Aim of the exercise: Skip every picture and copy only the lines from the one containing "This screenshot has" to the final line of the records below.

(Pixel coordinate grounding data)
-*-*-
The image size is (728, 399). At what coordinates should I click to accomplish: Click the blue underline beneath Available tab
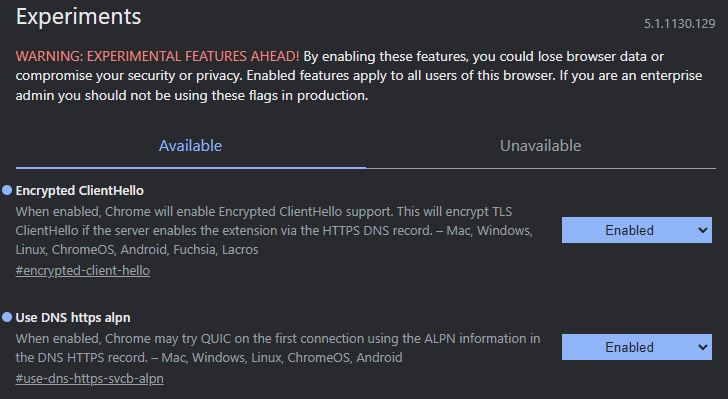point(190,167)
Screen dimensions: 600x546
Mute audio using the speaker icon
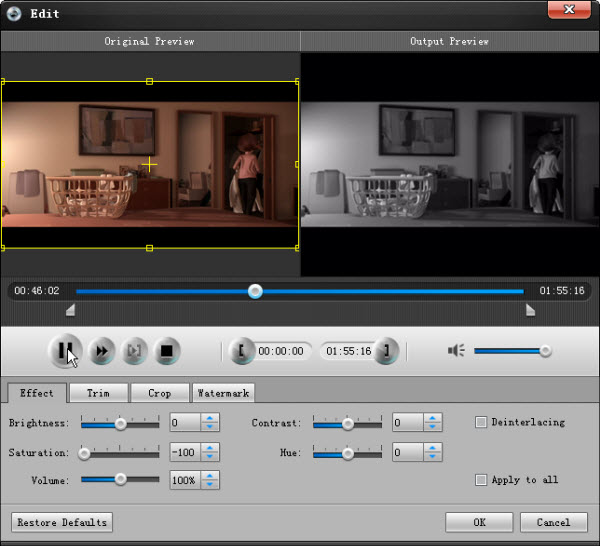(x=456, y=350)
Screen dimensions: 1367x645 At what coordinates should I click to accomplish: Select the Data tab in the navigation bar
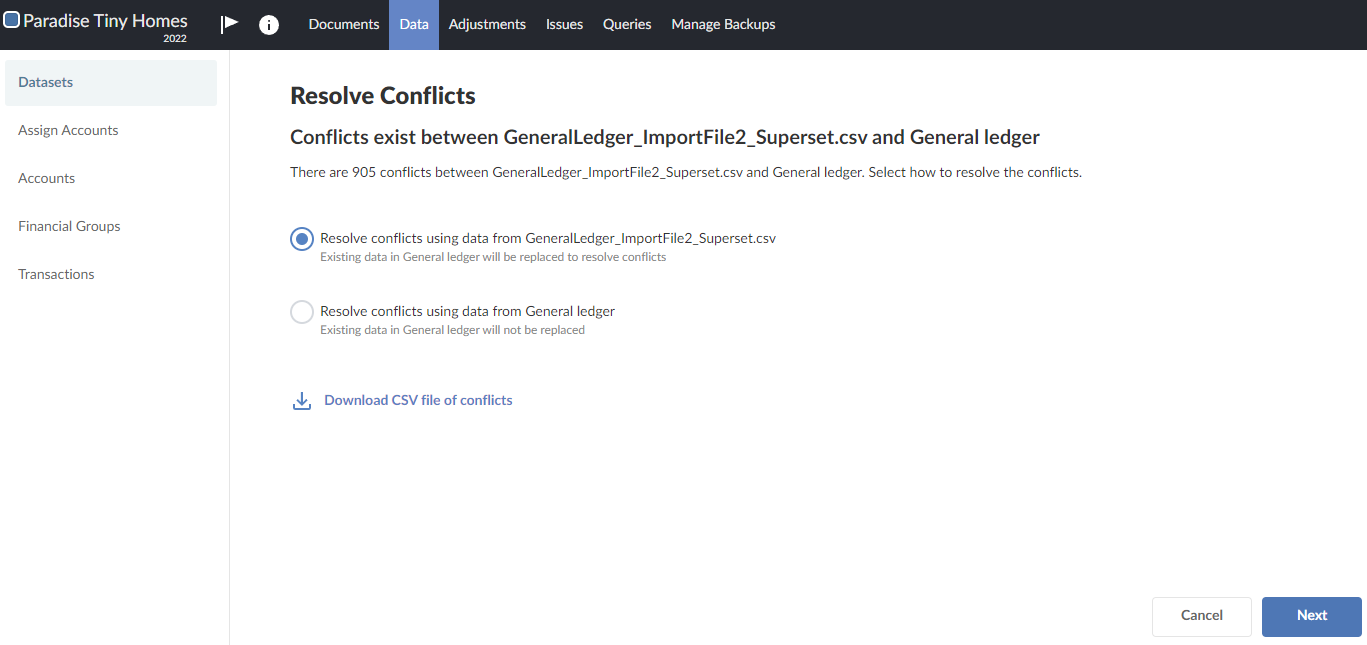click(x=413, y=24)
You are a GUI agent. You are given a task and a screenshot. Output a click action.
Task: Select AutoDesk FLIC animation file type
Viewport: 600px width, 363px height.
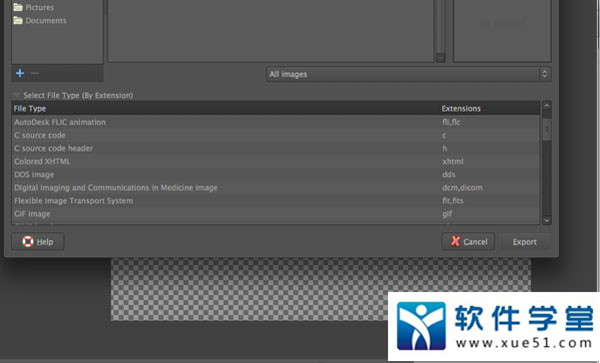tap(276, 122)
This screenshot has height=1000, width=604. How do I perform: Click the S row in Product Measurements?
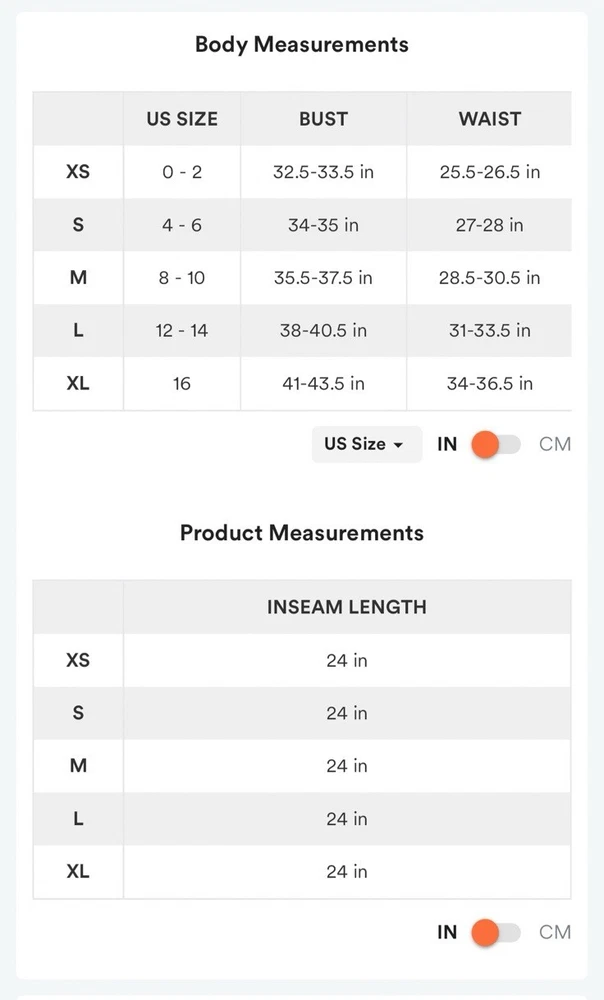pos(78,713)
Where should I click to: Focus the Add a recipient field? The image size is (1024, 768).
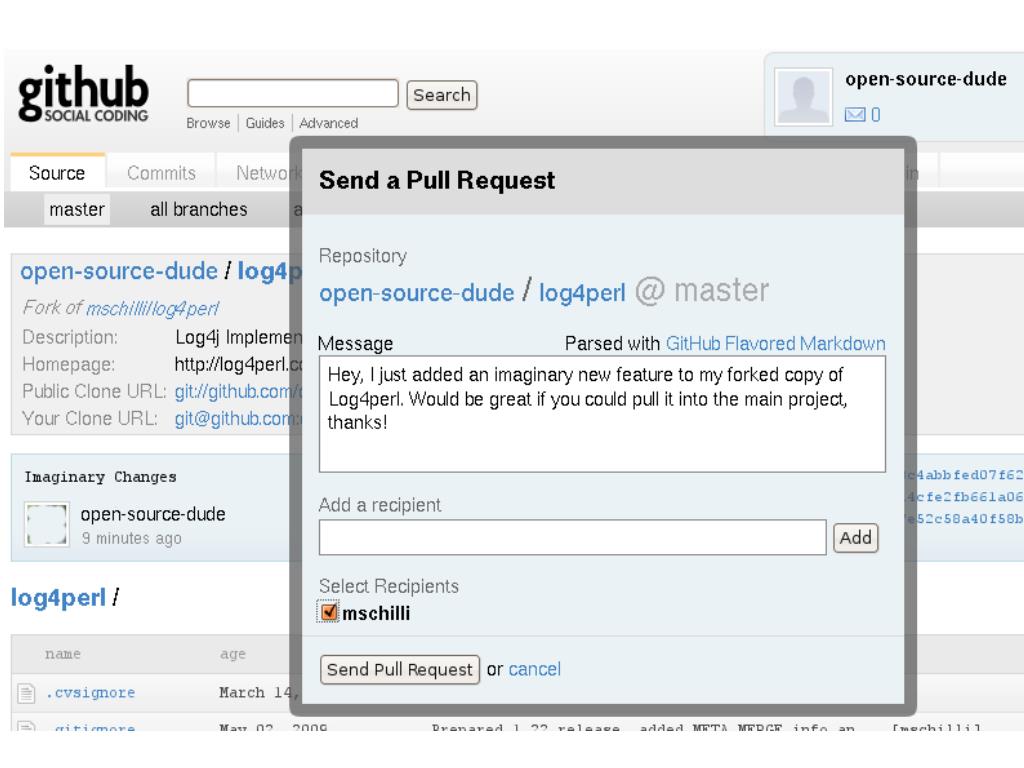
-*-*-
Solution to this problem:
This screenshot has height=1000, width=604. How do I perform: Click the S row in Product Measurements?
pos(78,713)
Where should I click to: Focus the Add a recipient field? The image size is (1024, 768).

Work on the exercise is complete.